Dissatisfied with White House willingness to accept a budget deficit of about $140 billion in 1988, Senate Majority Leader Robert J. Dole (R-Kan.) said Senate Republican leaders and committee chairmen will submit proposals to him by Feb. 1 that will include an across-the-board spending freeze along with additional cuts in some domestic programs.
Dole said David A. Stockman, President Reagan’s budget director, suggested that the Senate Republicans develop their own plan, hinting that the Administration could not accomplish the same goal because the President has pledged not to cut Social Security and has accepted only modest cuts in his defense buildup.
Defense, Benefits Cuts Seen
Senate Republicans acknowledged that their own determination to get the deficit below $100 billion within three years would require cuts from the Administration’s proposed military buildup and would probably rule out the cost-of-living increases scheduled for Social Security recipients in January, 1986.
“Nothing is off-limits,” Sen. Ted Stevens (R-Alaska) said after a three-hour meeting with 26 Republican senators and top White House staff members, including Stockman. “The White House is working with us, but the commitment to get it done must come from Congress.”
Several senators said White House officials acknowledged at the meeting that the President’s budget would fall well short of his initial goal: reducing the 1988 deficit, now projected to reach about $235 billion under current policies, to less than $100 billion.
Sen. William L. Armstrong (R-Colo.), chairman of the Senate GOP Policy Committee, said there had been “a little slippage as to whether they can get there in 1988 or 1989.”
The Administration’s “budget document is a starting point,” Armstrong said, “but I’m sure that we will go further.”
White House Chief of Staff James A. Baker III, when asked after the meeting whether the Administration was sticking to the $100-billion target, said: “I think the budget the President is working on now will shoot for that goal.” But he referred queries about figures to Stockman, who was not available for comment.
Reagan’s budget is expected to be submitted to Congress the first week in February, White House spokesman Larry Speakes said Friday, probably before Reagan’s State of the Union address, scheduled for Feb. 6.

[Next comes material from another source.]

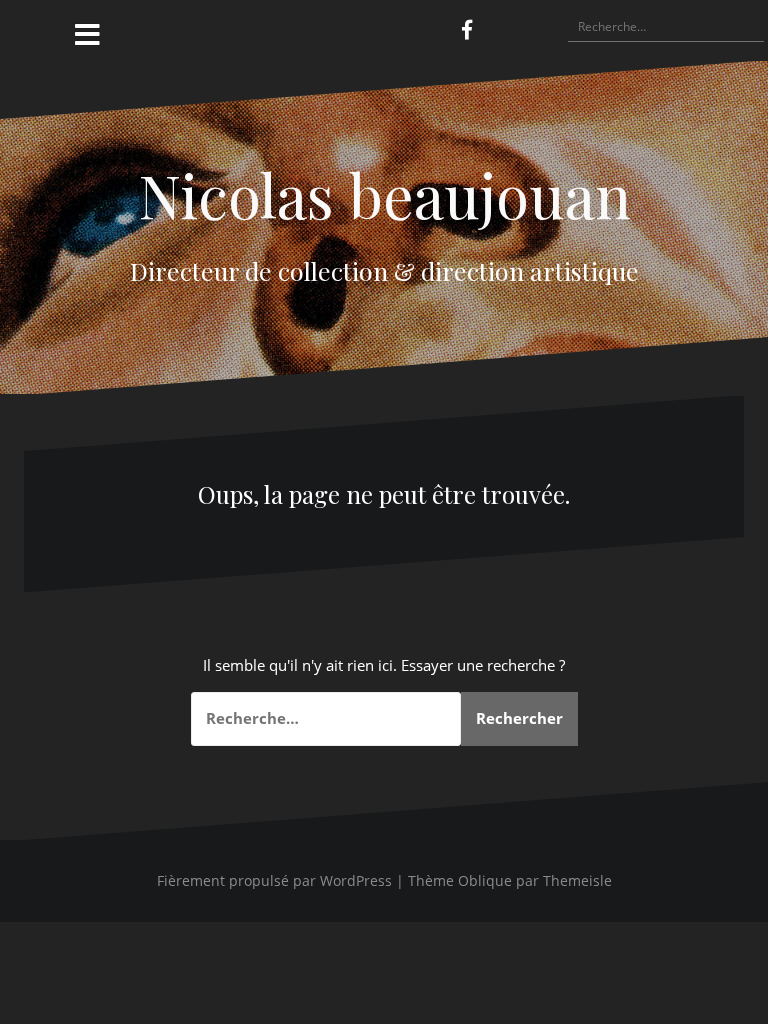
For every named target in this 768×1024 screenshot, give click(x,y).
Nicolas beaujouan (384, 194)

Dole, along with Budget Committee chairman Pete V. Domenici (R-N.M.), has been working for more than a month on an alternative to the Administration’s budget that would impose a spending freeze in 1986 as the quickest and fairest way to reduce growing federal deficits.
Senate Finance Committee Chairman Bob Packwood (R-Ore.), who also attended the meeting, said it would be “a close race” to determine which of the two budget proposals would come out first.
In contrast to the White House plan, which would eliminate or slash dozens of individual domestic programs while essentially exempting Social Security and the Pentagon from cuts, Senate Republicans are attempting to spread the pain of deficit reduction across the whole spectrum of federal programs.
Some domestic programs, such as farm price supports and Medicare, would be subject to additional cuts. But food stamps and other benefit programs for the poor would probably be exempted from the freeze on the grounds that they bore the brunt of budget cutting in earlier years.
Seek Balanced Budget
“The President has made up his mind; ours will be somewhat different,” said Sen. Dave Durenberger (R-Minn.). “There was a consensus of people in there that we have to do our best to get to a balanced budget” by the end of the decade.
Dole implied that top White House staff members, while formally committed to the President’s budget, were working closely with Senate Republicans to develop their own alternative. “The White House has been with us from the start,” Dole said.
Earlier in the day, however, an Administration spokesman reaffirmed Reagan’s opposition to using reductions in Social Security benefits or in currently promised cost-of-living increases to cut the deficit.
Marlin Fitzwater, a White House press official, said flatly: “We’re not making any changes in Social Security.”
The meeting between White House aides and Senate Republicans was a continuation of a session on Thursday at which Stockman said that because of disappointing economic growth in the second half of 1984, federal deficits under current budget policies would be even higher than the Administration had projected earlier, hitting a high of $240 billion in fiscal year 1987.